---------- Raw records

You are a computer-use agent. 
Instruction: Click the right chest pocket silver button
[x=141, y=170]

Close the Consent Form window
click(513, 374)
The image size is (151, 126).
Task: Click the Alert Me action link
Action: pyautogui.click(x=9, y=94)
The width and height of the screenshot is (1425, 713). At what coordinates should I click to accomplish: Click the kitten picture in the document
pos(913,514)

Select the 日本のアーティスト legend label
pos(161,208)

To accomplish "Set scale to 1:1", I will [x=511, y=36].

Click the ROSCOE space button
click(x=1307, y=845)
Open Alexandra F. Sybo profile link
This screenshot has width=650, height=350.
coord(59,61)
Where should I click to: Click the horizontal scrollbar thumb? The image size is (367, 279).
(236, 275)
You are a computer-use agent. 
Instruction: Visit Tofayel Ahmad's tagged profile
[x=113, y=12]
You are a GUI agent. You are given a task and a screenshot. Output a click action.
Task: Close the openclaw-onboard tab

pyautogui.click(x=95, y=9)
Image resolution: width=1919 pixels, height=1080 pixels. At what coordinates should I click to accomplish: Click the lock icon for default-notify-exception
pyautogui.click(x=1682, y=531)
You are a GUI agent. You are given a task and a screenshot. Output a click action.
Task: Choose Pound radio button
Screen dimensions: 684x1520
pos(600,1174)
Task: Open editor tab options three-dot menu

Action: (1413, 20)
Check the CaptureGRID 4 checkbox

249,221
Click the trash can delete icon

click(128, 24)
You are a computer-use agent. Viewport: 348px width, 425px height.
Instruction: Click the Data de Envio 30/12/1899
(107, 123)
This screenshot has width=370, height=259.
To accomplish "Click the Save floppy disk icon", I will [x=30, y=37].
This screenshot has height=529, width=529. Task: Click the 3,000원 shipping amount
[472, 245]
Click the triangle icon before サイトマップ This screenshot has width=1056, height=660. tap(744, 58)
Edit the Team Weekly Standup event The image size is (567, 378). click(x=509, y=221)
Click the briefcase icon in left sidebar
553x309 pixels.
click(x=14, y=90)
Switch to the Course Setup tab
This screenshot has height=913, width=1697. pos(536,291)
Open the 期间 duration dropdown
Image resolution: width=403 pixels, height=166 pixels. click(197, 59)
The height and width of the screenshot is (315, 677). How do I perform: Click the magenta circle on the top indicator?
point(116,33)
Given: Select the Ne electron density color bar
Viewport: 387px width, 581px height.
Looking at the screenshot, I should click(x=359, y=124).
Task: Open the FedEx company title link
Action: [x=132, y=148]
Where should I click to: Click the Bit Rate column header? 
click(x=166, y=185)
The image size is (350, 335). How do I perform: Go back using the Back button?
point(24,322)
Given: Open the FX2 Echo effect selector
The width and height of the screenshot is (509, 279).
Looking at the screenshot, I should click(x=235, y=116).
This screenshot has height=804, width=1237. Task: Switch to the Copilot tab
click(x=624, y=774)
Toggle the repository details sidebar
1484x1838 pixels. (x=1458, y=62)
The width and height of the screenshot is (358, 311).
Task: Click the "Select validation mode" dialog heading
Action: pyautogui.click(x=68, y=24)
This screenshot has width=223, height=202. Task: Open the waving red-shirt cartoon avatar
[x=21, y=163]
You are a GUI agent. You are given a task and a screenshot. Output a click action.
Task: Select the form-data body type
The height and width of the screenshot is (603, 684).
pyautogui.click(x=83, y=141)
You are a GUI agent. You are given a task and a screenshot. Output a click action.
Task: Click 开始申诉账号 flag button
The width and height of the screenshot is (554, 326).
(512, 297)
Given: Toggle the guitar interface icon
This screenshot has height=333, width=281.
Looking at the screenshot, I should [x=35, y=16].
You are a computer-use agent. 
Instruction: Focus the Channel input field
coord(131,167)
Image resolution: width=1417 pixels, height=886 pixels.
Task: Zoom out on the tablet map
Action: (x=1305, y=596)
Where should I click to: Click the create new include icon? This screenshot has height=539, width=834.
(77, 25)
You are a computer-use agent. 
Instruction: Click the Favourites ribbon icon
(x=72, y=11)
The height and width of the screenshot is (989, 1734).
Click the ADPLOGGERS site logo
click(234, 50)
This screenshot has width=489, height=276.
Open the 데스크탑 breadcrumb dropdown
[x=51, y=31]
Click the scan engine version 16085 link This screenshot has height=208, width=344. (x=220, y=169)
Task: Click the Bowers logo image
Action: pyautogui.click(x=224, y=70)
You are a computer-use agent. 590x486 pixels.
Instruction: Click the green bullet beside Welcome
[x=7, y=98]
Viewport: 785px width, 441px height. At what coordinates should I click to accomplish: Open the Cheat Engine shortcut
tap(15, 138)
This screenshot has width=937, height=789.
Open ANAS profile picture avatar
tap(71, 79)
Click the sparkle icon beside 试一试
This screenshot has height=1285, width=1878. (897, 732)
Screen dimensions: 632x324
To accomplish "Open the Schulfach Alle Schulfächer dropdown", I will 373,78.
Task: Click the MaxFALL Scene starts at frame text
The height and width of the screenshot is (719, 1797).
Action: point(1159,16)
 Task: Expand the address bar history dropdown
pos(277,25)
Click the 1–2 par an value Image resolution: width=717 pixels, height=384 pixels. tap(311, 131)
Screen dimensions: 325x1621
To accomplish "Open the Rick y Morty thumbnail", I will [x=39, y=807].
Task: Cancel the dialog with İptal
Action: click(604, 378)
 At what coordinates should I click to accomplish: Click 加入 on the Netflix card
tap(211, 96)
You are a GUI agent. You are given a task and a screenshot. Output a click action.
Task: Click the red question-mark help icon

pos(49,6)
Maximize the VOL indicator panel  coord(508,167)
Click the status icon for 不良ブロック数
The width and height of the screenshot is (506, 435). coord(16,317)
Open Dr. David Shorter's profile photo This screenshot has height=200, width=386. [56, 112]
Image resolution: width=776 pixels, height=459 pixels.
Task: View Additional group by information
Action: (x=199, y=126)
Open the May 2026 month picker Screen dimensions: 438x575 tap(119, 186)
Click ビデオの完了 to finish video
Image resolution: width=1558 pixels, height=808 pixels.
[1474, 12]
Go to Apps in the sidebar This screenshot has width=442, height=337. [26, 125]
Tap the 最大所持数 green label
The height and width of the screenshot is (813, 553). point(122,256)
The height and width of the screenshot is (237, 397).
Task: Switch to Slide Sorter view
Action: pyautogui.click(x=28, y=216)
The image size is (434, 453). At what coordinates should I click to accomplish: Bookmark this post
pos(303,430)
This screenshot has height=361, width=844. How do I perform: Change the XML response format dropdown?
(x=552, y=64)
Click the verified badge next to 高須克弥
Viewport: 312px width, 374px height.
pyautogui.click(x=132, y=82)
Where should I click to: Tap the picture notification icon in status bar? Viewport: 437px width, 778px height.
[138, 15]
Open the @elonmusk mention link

--------------------

What is asked:
Please copy the lines word for word, starting with the line that contains "At what coordinates should I click to accomplish: Click 加入" and going on through the line that contains "pos(303,430)", with both of those lines included.

Task response:
 At what coordinates should I click to accomplish: Click 加入 on the Netflix card
tap(211, 96)
You are a GUI agent. You are given a task and a screenshot. Output a click action.
Task: Click the red question-mark help icon

pos(49,6)
Maximize the VOL indicator panel  coord(508,167)
Click the status icon for 不良ブロック数
The width and height of the screenshot is (506, 435). coord(16,317)
Open Dr. David Shorter's profile photo This screenshot has height=200, width=386. [56, 112]
Image resolution: width=776 pixels, height=459 pixels.
Task: View Additional group by information
Action: (x=199, y=126)
Open the May 2026 month picker Screen dimensions: 438x575 tap(119, 186)
Click ビデオの完了 to finish video
Image resolution: width=1558 pixels, height=808 pixels.
[1474, 12]
Go to Apps in the sidebar This screenshot has width=442, height=337. [26, 125]
Tap the 最大所持数 green label
The height and width of the screenshot is (813, 553). point(122,256)
The height and width of the screenshot is (237, 397).
Task: Switch to Slide Sorter view
Action: pyautogui.click(x=28, y=216)
The image size is (434, 453). At what coordinates should I click to accomplish: Bookmark this post
pos(303,430)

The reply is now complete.